Cet article fixe la liste limitative des motifs pour lesquels la garde à vue peut être décidée et mise en oeuvre. À cet égard, je voudrais vous faire part de deux observations.
La garde à vue devrait rester exceptionnelle. Or le mot lui-même ne figure même pas dans le texte, lequel assigne à la garde à vue des objectifs qui ne garantissent pas qu'elle sera exceptionnelle. Le premier objectif – « permettre l'exécution des investigations impliquant la présence ou la participation de la personne » – est, par définition, très large. Si l'audition de la personne soupçonnée fait partie des investigations, il est certain que toute infraction permettra un placement en garde à vue.
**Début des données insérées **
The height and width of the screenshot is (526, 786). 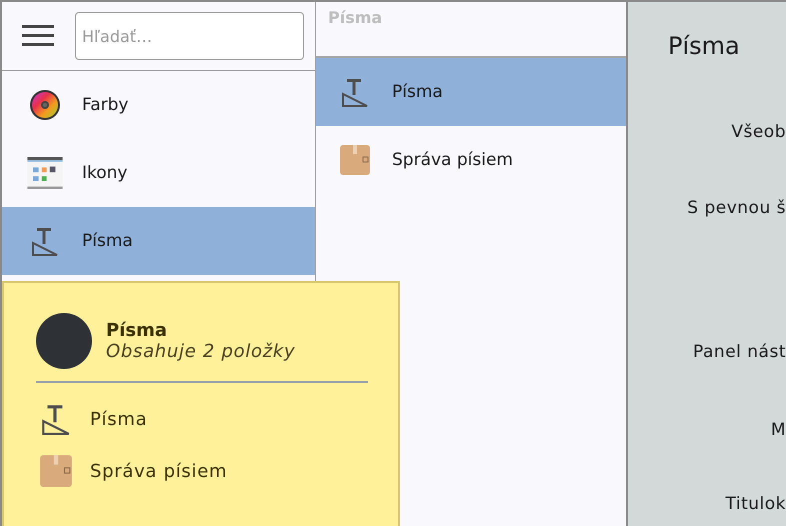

Il semblerait donc opportun de préciser les investigations en question : une perquisition, ou une confrontation, par exemple.
Par ailleurs, le texte définit la personne pouvant être mise en garde à vue comme celle « à l'encontre de laquelle il existe une ou plusieurs raisons plausibles de soupçonner qu'elle a commis » une infraction. La notion de « raison plausible » s'est substituée à la référence à « un ou plusieurs indices laissant présumer la commission d'une infraction ». Cette formule avait au moins le mérite de renvoyer à la notion d'indice, qui est une objective, alors que celle de « raison plausible » est bien plus subjective et bien moins précise.
Ma seconde remarque porte sur le principe de la dignité des personnes retenues sous contrainte de la police et de la justice. Ce principe n'est pas, lui non plus, mentionné dans le texte.
Comme l'a rappelé la commission parlementaire d'enquête chargée de rechercher les causes des dysfonctionnements de la justice dans l'affaire dite d'Outreau, commission dont nos collègues Vallini et Houillon étaient respectivement président et rapporteur, la pression psychologique exercée à l'égard des personnes en garde à vue ne doit pas se transformer en violence psychologique et amener à faire « céder » une personne innocente en la conduisant à reconnaître des faits.
D'autres affaires pénales ont montré comment des gardes à vue menées de façon « virile », selon les dires mêmes de ceux qui en étaient chargés, sur des personnes en état de choc ou de faiblesse – comme nous pourrions l'être, les uns ou les autres, dans des situations comparables –, ont pu participer à de véritables désastres d'instruction.
Il est donc clair que la garde à vue doit se faire dans le respect de la dignité des personnes retenues. Le droit au repos, le droit de boire et de manger, celui de satisfaire ses besoins naturels peuvent apparaître comme de simples déclinaisons du respect de la personne. Ils n'en restent pas moins fondamentaux et devraient, à ce titre, être mentionnés dans la loi.